Telomerase is a specialized reverse transcriptase associated with >85% of human cancers and is considered a hallmark of transformation. Telomerase activity is absent in most normal cells, with a low basal activity present in certain regenerative tissues. Expression of the catalytic component (hTERT) is the limiting factor for telomerase activity while the template RNA (hTR) is constitutively expressed in most cells. As the hTERT promoter contains four putative AP‐1 binding sites, hTERT is a candidate AP‐1 responsive gene. The AP‐1 transcription factor, consisting of dimers formed between Jun and Fos proteins, helps to regulate differentiation, growth and apoptosis.

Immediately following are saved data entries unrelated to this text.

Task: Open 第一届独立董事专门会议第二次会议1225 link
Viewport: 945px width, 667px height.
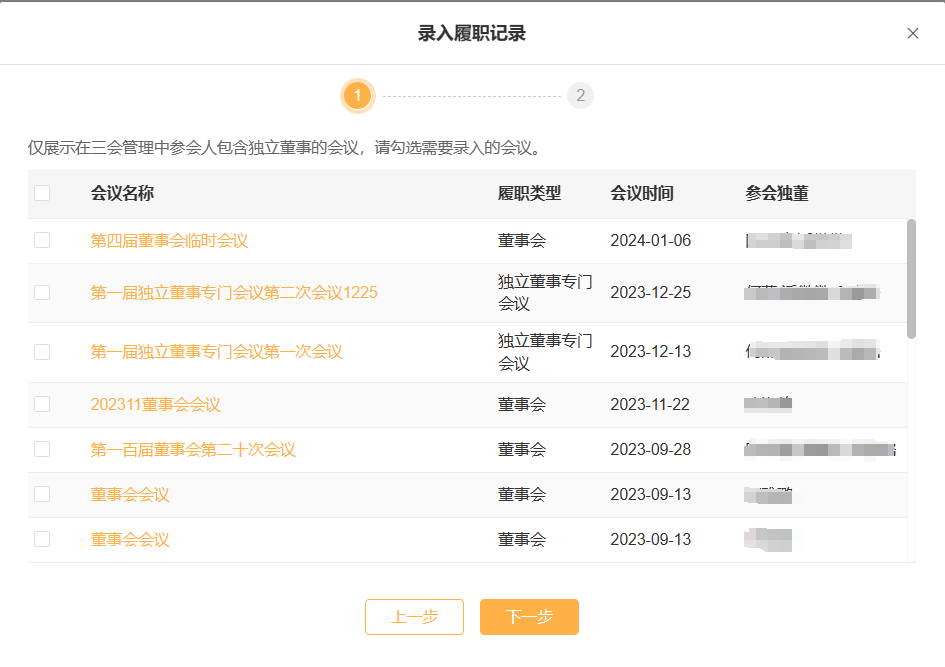Action: [x=234, y=293]
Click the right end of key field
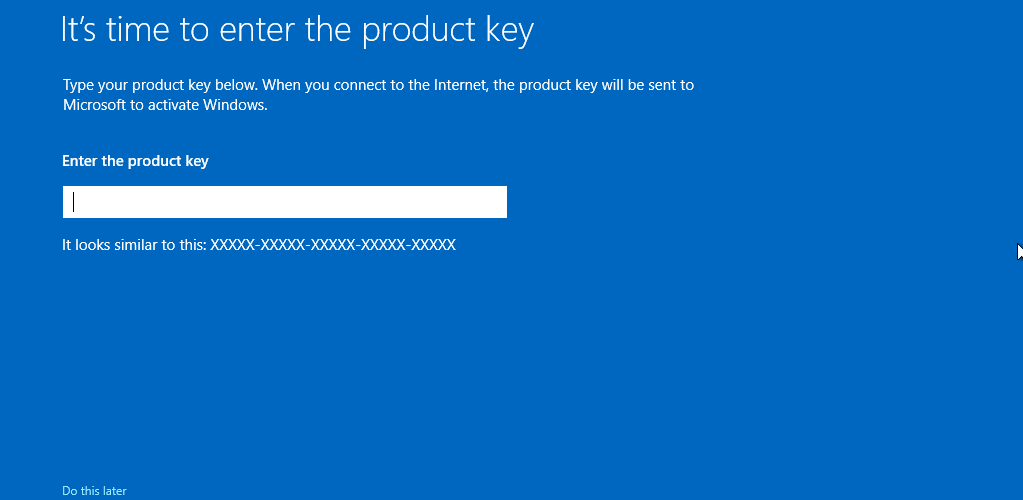The height and width of the screenshot is (500, 1023). [496, 202]
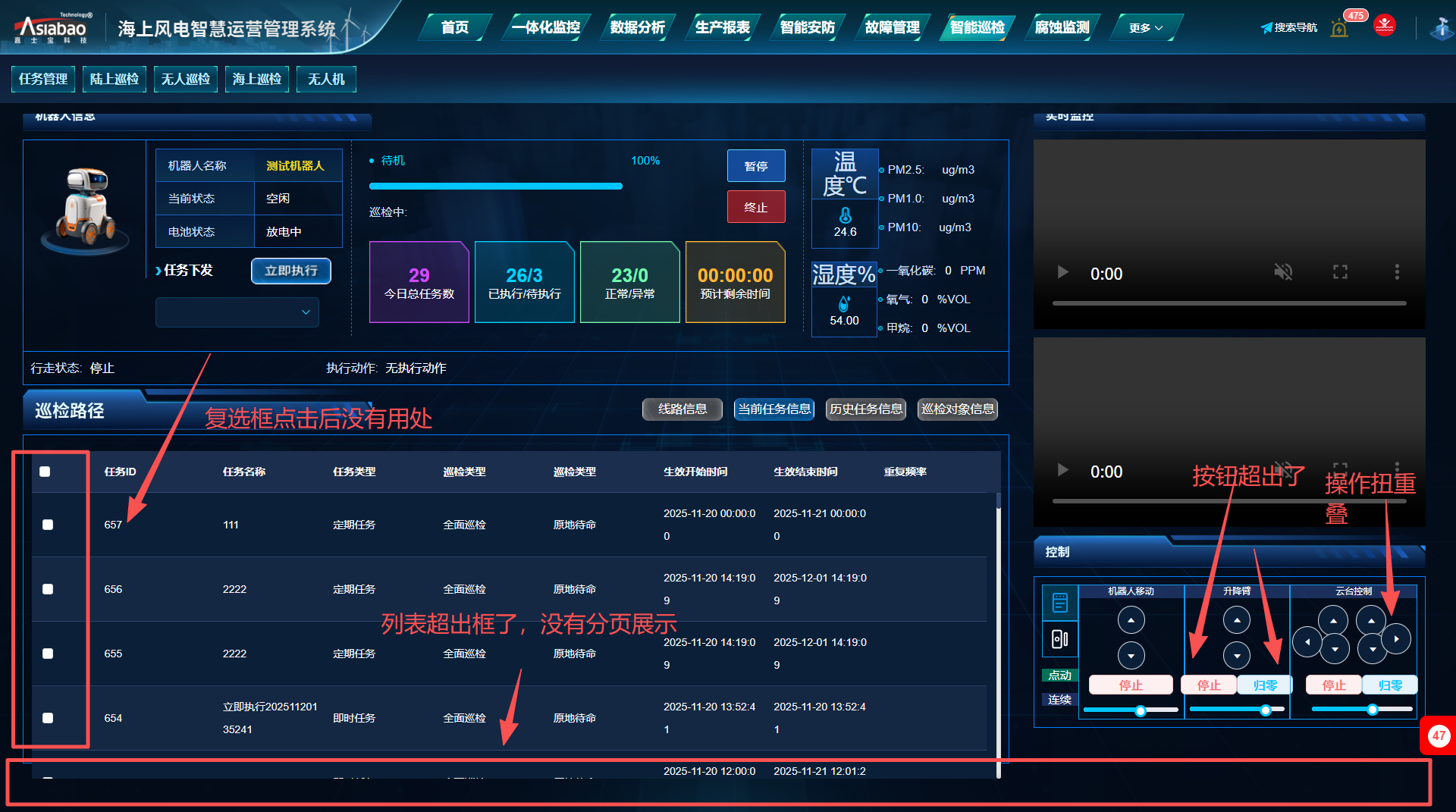
Task: Open the task dispatch dropdown under 任务下发
Action: pos(237,312)
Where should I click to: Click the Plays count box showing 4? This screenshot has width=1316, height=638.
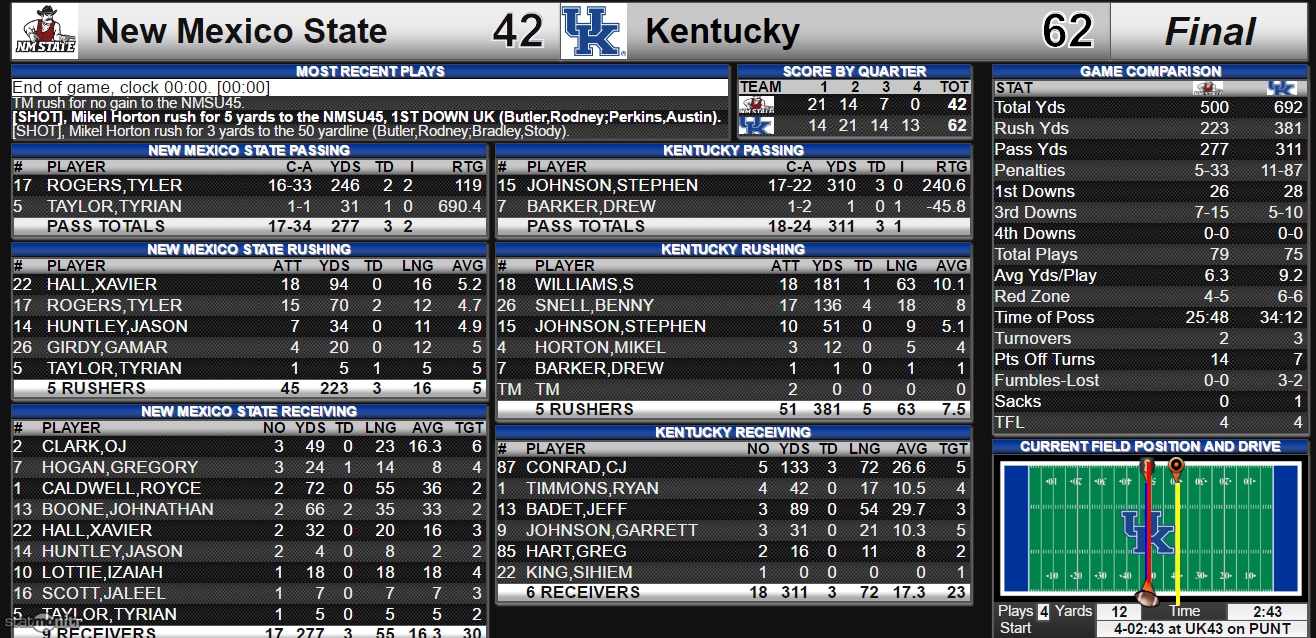pyautogui.click(x=1044, y=612)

We are examining the influence of AP‐1 proteins on hTERT transcription and telomerase activity in both transformed and non‐transformed human cell lines. Following overexpression of select Jun or Fos proteins, binding of AP‐1 complexes to the hTERT promoter will be followed by gel‐shift analysis (EMSA) and chromatin immunoprecipitation assays (ChIP) and hTERT promoter activity will be examined using synthetic luciferase reporter constructs. AP‐1 regulation of hTERT mRNA and protein expression will also be determined. Finally, the effect of AP‐1 on telomerase activity will be followed using the Telomeric Repeat Amplification Protocol (TRAP) assay. These experiments will help clarify how AP‐1 can regulate hTERT expression and thereby telomerase activity. This research is funded by the American Cancer Society.